Advancements in Targeted Cancer Therapy: The Emergence of G1T38 as an Effective CDK4/6 Inhibitor for Rb Competent Tumors

The discovery of effective cyclin-dependent kinase (CDK) inhibitors has been impeded by challenges in target and structural biology, often resulting in drugs with limited efficacy and high toxicity. A first-generation CDK4/6 inhibitor, palbociclib, has shown high efficacy in treating ER+/HER2- metastatic breast cancer but causes severe myelosuppression, necessitating treatment breaks and risking tumor growth and drug resistance.

To address these issues, a new compound, G1T38, has been developed. G1T38 is an orally administered, potent, and selective CDK4/6 inhibitor with unique properties that maintain antitumor efficacy while minimizing effects on bone marrow proliferation. It is a competitive, nanomolar inhibitor of CDK4/6 with high selectivity for CDK4-cyclin D1 and CDK6-cyclin D3 complexes and demonstrates on-target selectivity across a kinome panel.
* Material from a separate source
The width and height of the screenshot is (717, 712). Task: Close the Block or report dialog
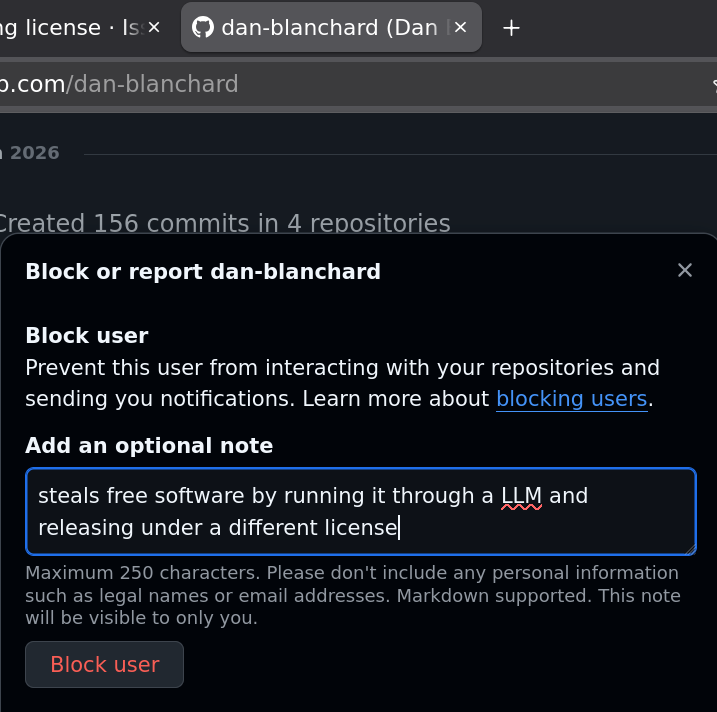pyautogui.click(x=685, y=270)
G1T38 induces a precise G1 cell cycle arrest and loss of Rb phosphorylation in Rb competent cells without affecting Rb deficient cells. It shows low EC50 values in Rb competent cell lines and significant, durable growth inhibition of tumors in preclinical models, including a HER2/neu genetically engineered mouse model (GEMM) and MCF7 xenograft breast cancer models. The compound is cleared from plasma but accumulates in tumors, correlating with reduced Rb phosphorylation and tumor cell proliferation.

Moreover, G1T38 has shown a dose-dependent decrease in neutrophils without causing severe neutropenia in daily oral dosing studies in mice, rats, and dogs over 28 days.

The unique pharmacokinetic and pharmacodynamic profile of G1T38 allows for high antitumor efficacy with mild effects on bone marrow, making it a promising candidate for a daily oral antineoplastic agent for the treatment of Rb competent tumors.